## Article
★ ★ ★ ★ ★

The Ukrainian Club in the New South Wales city of Queanbeyan – adjacent to Canberra – was the unlikely setting this weekend for the launch of what’s being billed by its organisers as the most serious attempt thus far to dislodge the Bainimarama regime in Fiji. The star speaker was Ratu Tevita Uluilakeba Mara – the renegade Fijian military officer also known as Roko Ului, who’s been warmly embraced by Frank Bainimarama’s opponents even as he stands accused of personally abusing democracy activists in the wake of the military coup he helped stage in 2006.
The anti-regime forces see Mara – who made a dramatic escape by sea to Tonga last month after being charged with sedition – as a credible figure around which to base a serious challenge to Bainimarama. That attempt seems to have the tacit support of both the Australian and New Zealand Governments. Canberra lifted its travel ban on Mara to enable him to attend the Queanbeyan gathering despite the fact that he’s a fugitive from Fijian justice and was on a list of Fijians excluded from Australia because of their roles in the 2006 coup. At first, New Zealand indicated that it was keeping Mara more at arms length, saying that it was in no hurry to admit him. But foreign minister Murray McCully has since announced that Wellington will grant Mara a one-off visa to attend a similar gathering of regime opponents in the coming week.
Tevita Mara began his Queanbeyan speech by pressing the one button that he knows makes him a far more consequential figure in Australian eyes than any other potential Fijian leader-in-exile. This is the fact that he’s the son of the country’s respected founding father, the late Ratu Sir Kamisese Mara. Tevita described his father to the gathering as “revered” and seems intent on using the Mara moniker to maximum effect. The problem is that some of his new acolytes are people who Mara senior loathed and blamed for the destruction of his own presidency in 2000 and the destruction of his attempts to forge a thriving multiracial nation in Fiji.

★ ★ ★ ★ ★

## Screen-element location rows
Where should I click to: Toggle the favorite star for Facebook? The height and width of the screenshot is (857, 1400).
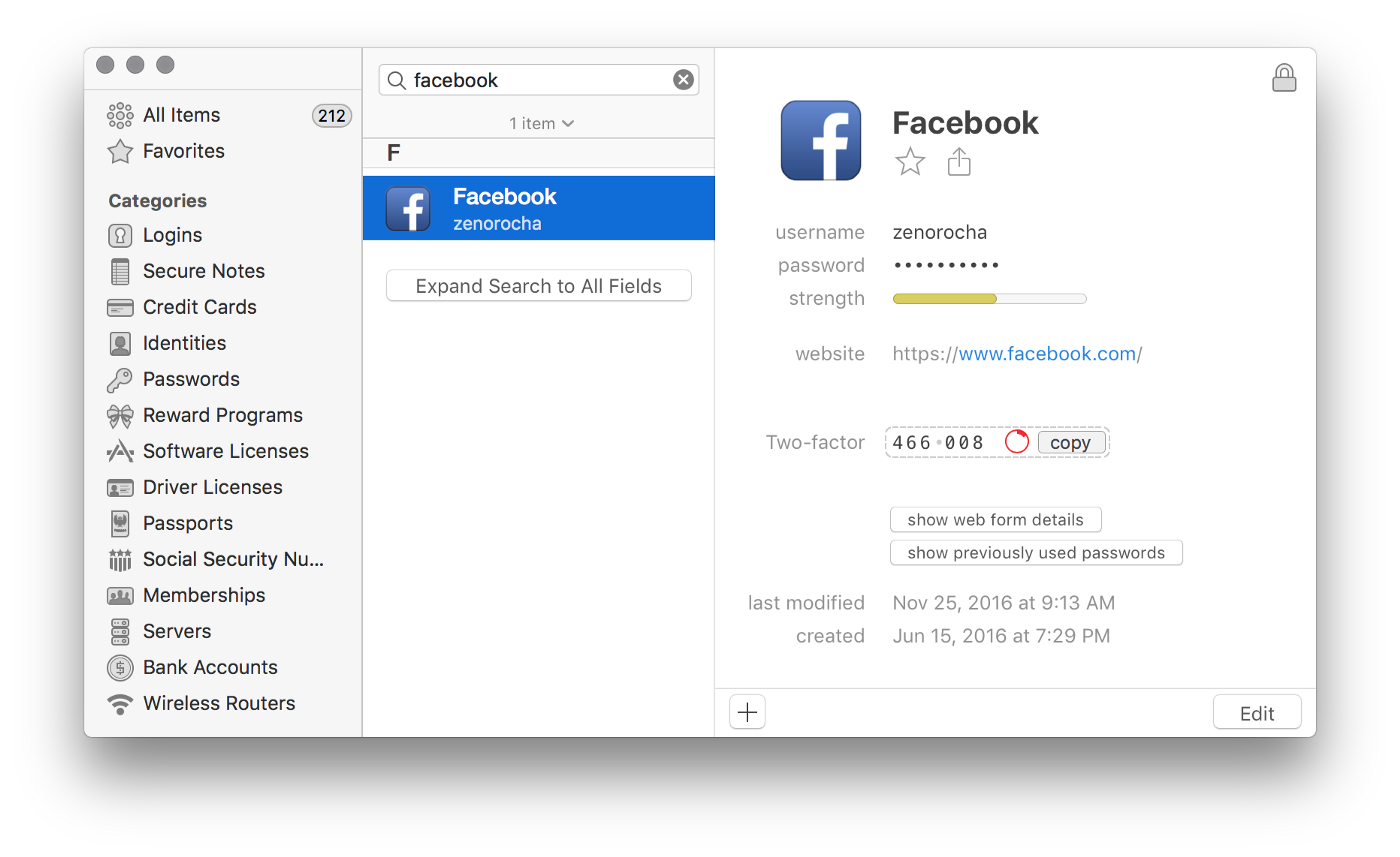(909, 161)
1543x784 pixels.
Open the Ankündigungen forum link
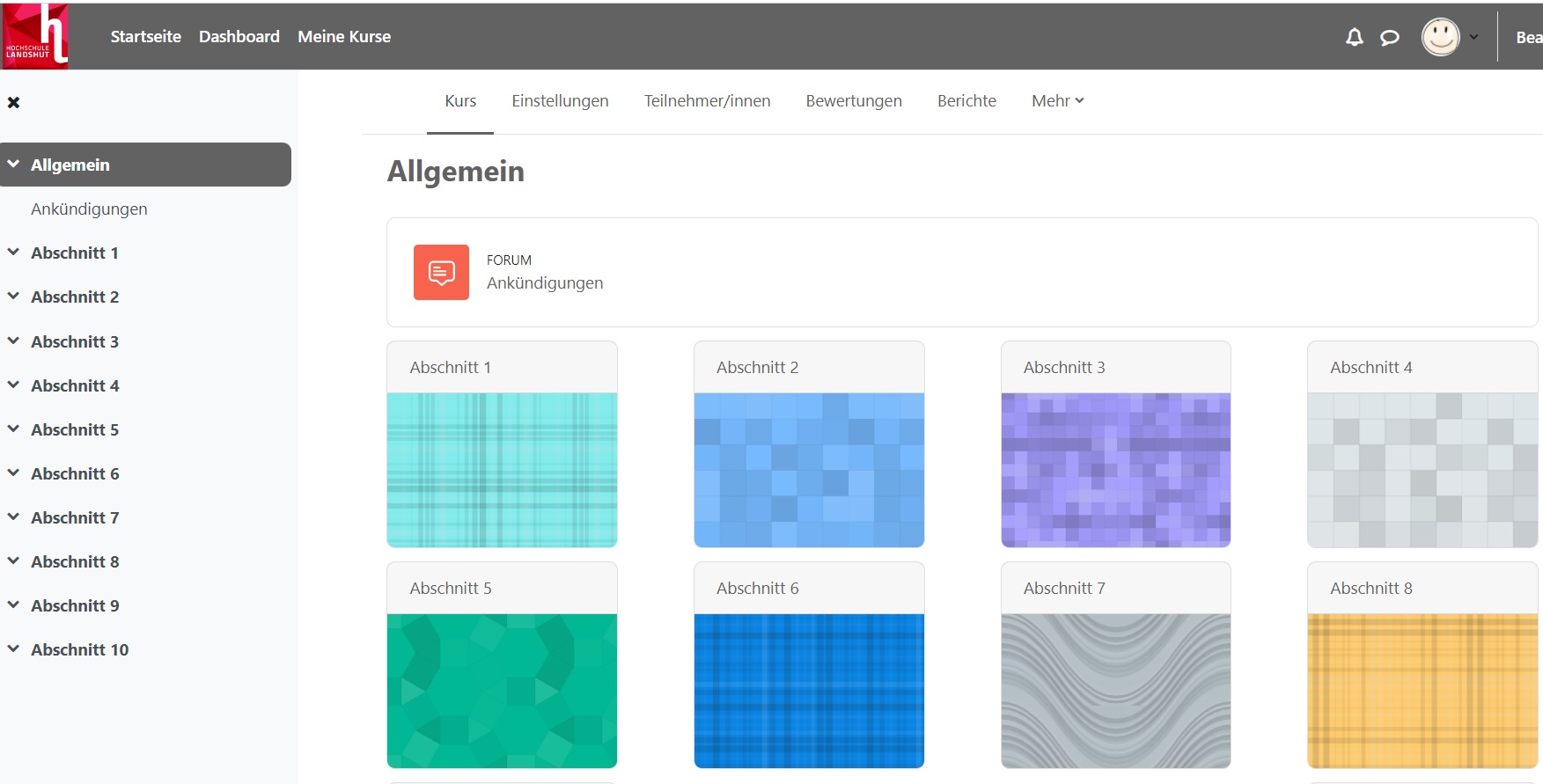[x=545, y=283]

★ ★ ★ ★ ★

## Tasks for this exercise
- A) Please repeat the Fiji article word for word from "The Ukrainian Club" to "stage in 2006.".
- B) In the rows, take the lines from the one with "1543x784 pixels." through the end of the rows and change "forum" to "board", keeping everything else the same. Return only those lines, leaving out the pictures.

## Final results
- A)
The Ukrainian Club in the New South Wales city of Queanbeyan – adjacent to Canberra – was the unlikely setting this weekend for the launch of what’s being billed by its organisers as the most serious attempt thus far to dislodge the Bainimarama regime in Fiji. The star speaker was Ratu Tevita Uluilakeba Mara – the renegade Fijian military officer also known as Roko Ului, who’s been warmly embraced by Frank Bainimarama’s opponents even as he stands accused of personally abusing democracy activists in the wake of the military coup he helped stage in 2006.

- B)
1543x784 pixels.
Open the Ankündigungen board link
[x=545, y=283]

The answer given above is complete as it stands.